The sponsor of the bill, state Rep. Mike Kuglitch, R-New Berlin, said the push goes back to the big tobacco settlement of the 1990s, in which three Wisconsin law firms obtained a $5.9 billion recovery for the state. The resulting $75 million in legal fees “infuriated many taxpayers,” Kuglitch said.

So why the push now, when there has been no similar instance in the years since?

According to Milwaukee lawyer Daniel Rottier, these bills are solutions in search of a problem. Rottier, who worked on the tobacco case, asserts the push for such tort reform measures is more about winning political points with big business than correcting a problem.

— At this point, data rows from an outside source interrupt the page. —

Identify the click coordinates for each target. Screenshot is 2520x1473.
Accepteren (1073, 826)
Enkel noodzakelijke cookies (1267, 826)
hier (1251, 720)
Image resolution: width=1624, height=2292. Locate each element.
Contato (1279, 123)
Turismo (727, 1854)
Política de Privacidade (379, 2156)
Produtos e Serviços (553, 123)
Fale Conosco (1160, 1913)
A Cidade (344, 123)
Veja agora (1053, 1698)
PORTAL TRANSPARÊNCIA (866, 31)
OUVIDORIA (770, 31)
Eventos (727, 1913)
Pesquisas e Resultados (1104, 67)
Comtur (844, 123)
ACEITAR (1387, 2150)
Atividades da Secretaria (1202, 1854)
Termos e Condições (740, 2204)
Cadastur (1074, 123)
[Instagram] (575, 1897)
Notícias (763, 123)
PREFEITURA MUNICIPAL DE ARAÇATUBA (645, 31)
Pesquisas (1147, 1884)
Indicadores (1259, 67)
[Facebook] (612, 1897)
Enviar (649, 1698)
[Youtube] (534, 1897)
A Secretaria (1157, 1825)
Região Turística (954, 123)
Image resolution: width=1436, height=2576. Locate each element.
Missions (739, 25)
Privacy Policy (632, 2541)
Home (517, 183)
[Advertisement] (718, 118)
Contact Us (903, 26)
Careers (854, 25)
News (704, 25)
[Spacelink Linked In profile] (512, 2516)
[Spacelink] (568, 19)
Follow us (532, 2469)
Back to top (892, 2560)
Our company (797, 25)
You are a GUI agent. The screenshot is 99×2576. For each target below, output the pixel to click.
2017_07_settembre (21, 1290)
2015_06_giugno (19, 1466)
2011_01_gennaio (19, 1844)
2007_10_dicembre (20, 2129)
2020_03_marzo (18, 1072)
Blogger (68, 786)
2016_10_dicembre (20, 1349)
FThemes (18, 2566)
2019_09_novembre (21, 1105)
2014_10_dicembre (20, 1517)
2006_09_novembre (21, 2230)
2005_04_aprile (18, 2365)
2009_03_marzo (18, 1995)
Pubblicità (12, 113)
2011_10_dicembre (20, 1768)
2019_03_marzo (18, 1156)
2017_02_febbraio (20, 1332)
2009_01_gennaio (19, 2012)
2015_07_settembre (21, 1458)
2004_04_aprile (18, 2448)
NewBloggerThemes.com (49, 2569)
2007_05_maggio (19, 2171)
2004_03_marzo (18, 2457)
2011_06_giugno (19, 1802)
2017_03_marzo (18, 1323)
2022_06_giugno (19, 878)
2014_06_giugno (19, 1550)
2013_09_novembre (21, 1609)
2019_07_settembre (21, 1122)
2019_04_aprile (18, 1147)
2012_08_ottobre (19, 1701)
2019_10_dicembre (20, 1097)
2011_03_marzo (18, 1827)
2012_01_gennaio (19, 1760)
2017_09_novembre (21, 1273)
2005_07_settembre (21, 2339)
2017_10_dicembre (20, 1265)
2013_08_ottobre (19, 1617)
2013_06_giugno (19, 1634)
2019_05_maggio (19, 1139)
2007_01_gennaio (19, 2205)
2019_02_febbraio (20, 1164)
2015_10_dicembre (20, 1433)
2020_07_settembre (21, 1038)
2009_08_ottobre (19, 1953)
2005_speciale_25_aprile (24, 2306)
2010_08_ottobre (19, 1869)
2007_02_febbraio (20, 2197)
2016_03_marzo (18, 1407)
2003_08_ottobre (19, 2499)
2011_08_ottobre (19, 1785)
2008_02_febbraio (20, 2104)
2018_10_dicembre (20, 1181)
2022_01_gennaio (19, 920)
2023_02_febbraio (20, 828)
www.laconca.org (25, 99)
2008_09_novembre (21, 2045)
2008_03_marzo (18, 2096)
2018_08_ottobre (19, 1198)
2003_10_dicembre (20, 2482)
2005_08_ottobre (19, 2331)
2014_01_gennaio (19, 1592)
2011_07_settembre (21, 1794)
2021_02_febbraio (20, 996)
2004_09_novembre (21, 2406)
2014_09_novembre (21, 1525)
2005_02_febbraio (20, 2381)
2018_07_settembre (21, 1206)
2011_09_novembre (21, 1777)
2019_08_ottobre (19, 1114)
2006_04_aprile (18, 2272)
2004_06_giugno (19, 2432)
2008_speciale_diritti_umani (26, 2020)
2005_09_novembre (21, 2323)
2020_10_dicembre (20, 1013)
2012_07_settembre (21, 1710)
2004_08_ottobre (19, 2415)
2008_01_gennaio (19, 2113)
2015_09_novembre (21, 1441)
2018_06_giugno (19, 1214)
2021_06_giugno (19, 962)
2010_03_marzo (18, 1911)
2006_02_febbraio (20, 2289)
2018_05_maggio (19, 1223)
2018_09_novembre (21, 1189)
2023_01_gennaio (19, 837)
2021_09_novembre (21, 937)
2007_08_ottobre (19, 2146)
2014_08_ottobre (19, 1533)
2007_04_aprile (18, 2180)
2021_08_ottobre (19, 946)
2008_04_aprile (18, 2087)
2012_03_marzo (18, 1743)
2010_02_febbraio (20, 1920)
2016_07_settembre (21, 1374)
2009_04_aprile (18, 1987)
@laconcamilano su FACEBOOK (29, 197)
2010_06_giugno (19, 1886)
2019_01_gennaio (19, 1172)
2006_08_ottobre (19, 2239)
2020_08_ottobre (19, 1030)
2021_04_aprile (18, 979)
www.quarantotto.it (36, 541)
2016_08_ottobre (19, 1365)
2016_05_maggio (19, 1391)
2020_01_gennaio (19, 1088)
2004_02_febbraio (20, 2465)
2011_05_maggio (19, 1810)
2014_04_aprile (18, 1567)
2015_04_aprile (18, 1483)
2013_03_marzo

In fact, Assembly Bill 27 is similar to the Transparency in Private Attorney Contracts legislation enacted in Florida and written by Bill McCollum, a Washington-based lawyer who represents the U.S. Chamber of Commerce.

McCollum spoke at a recent Wisconsin hearing about the proposed legislation, emphasizing the need for reform. He argued that large contingency fee payments are on the rise in other states and that Wisconsin should get ahead of the issue. But McCollum offered no proof.

If the legislators proposing these bills had compelling evidence of current wrongdoing, the push for reform would not be so questionable. But their arguments thus far gloss over any basis in logic.